[RECORDS SUPPLIED Boundary: Start]

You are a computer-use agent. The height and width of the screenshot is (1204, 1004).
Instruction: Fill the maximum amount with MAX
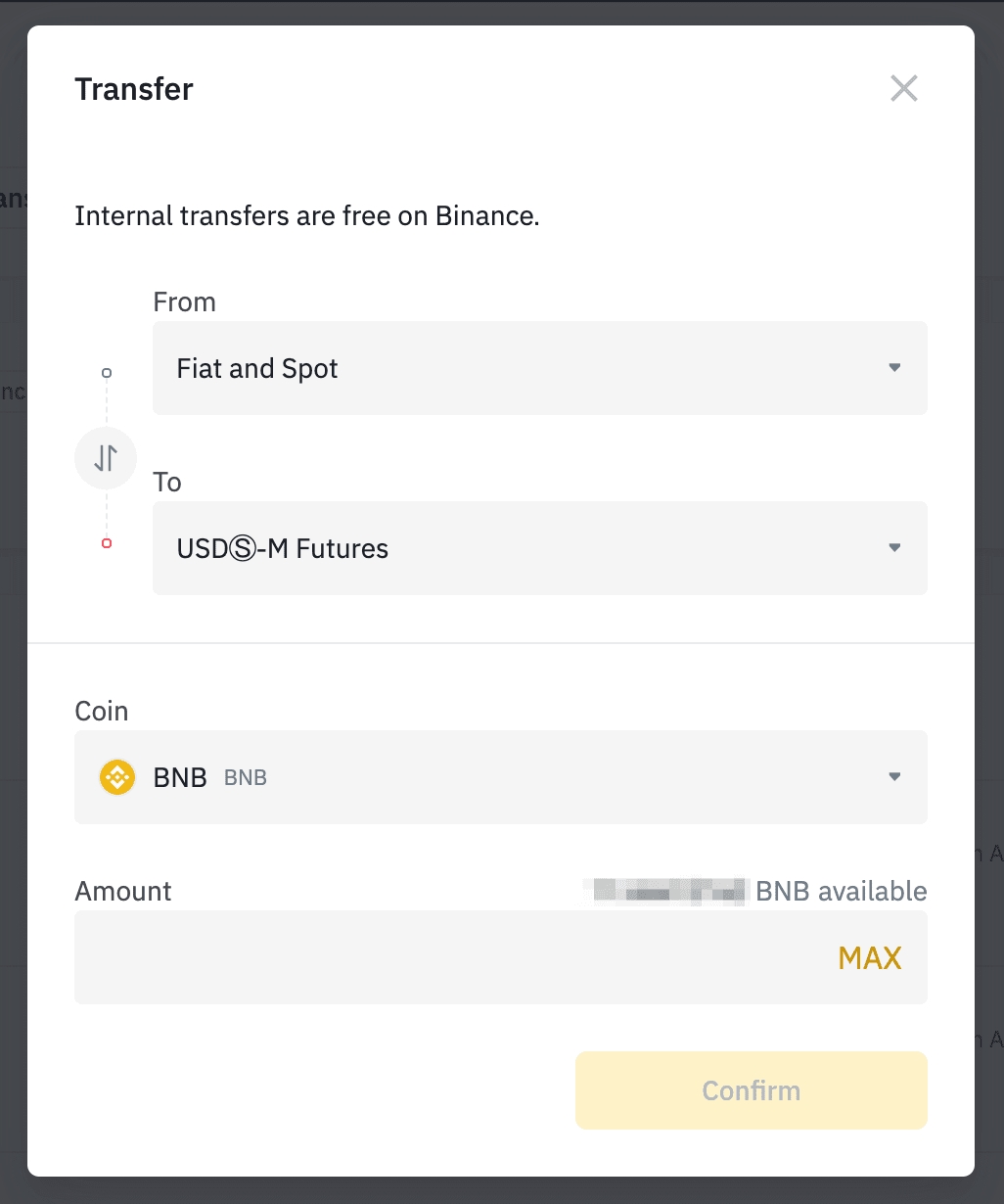[x=870, y=958]
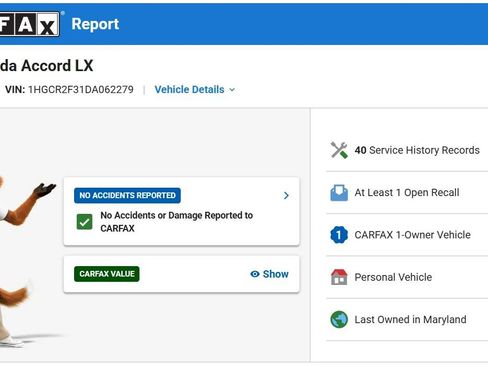Show the hidden CARFAX value

click(269, 274)
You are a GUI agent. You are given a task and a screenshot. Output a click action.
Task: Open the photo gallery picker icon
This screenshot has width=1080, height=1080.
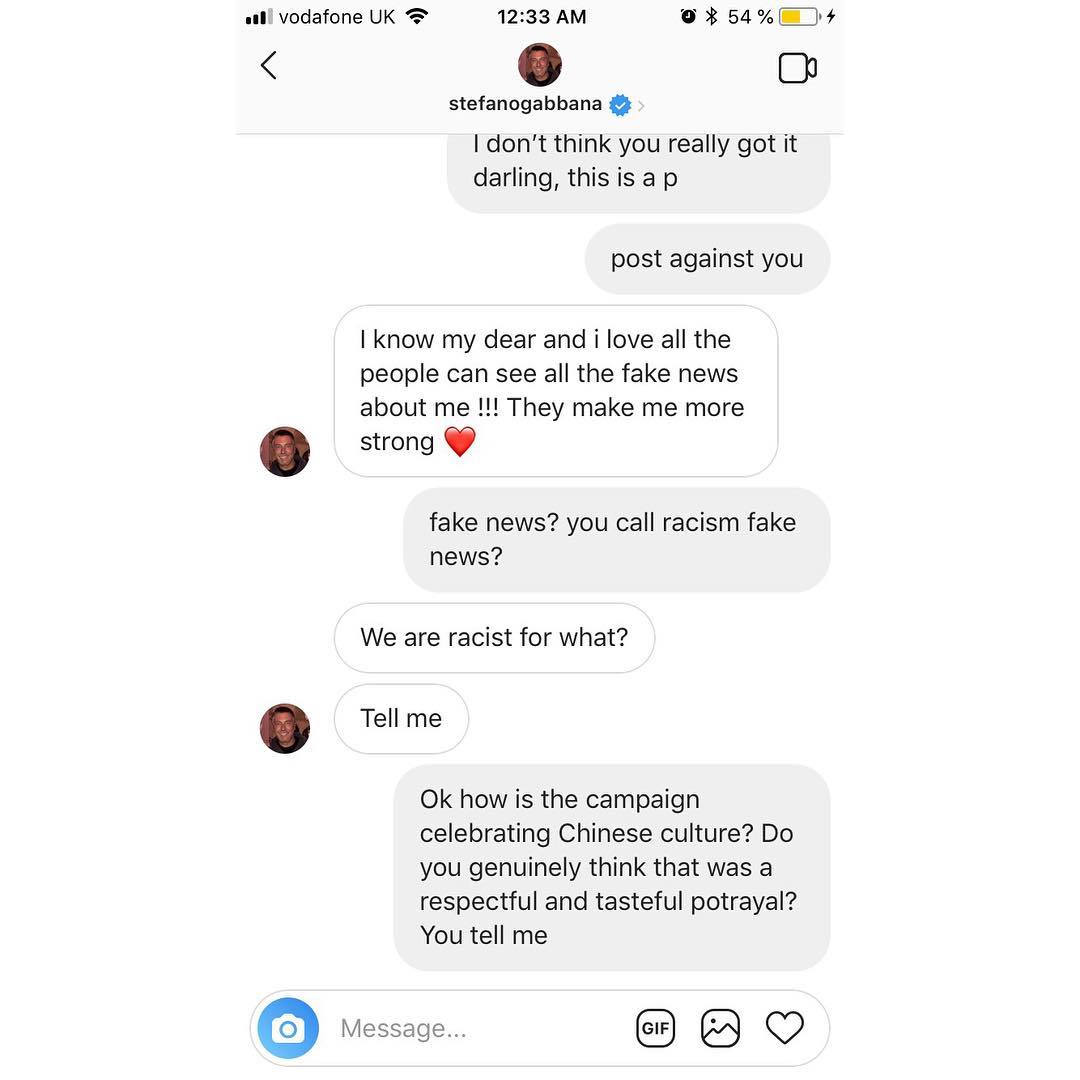pyautogui.click(x=720, y=1028)
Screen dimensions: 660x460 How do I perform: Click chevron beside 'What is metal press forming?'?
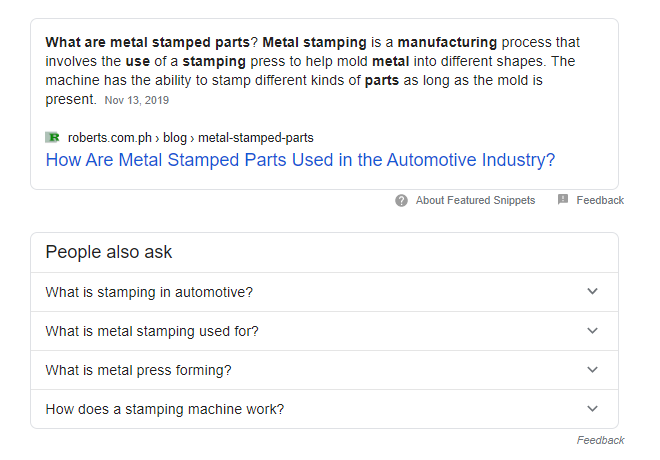click(x=592, y=370)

[RECORDS SUPPLIED Boundary: End]

WHAT YOU HAVE TO DO: Without the pictures, give the entries above back exactly.

COMPLETED EXERCISE:
You are a computer-use agent. The height and width of the screenshot is (1204, 1004).
Instruction: Fill the maximum amount with MAX
[x=870, y=958]
Show the hidden CARFAX value

click(269, 274)
You are a GUI agent. You are given a task and a screenshot. Output a click action.
Task: Open the photo gallery picker icon
This screenshot has width=1080, height=1080.
pyautogui.click(x=720, y=1028)
Screen dimensions: 660x460 How do I perform: Click chevron beside 'What is metal press forming?'?
click(x=592, y=370)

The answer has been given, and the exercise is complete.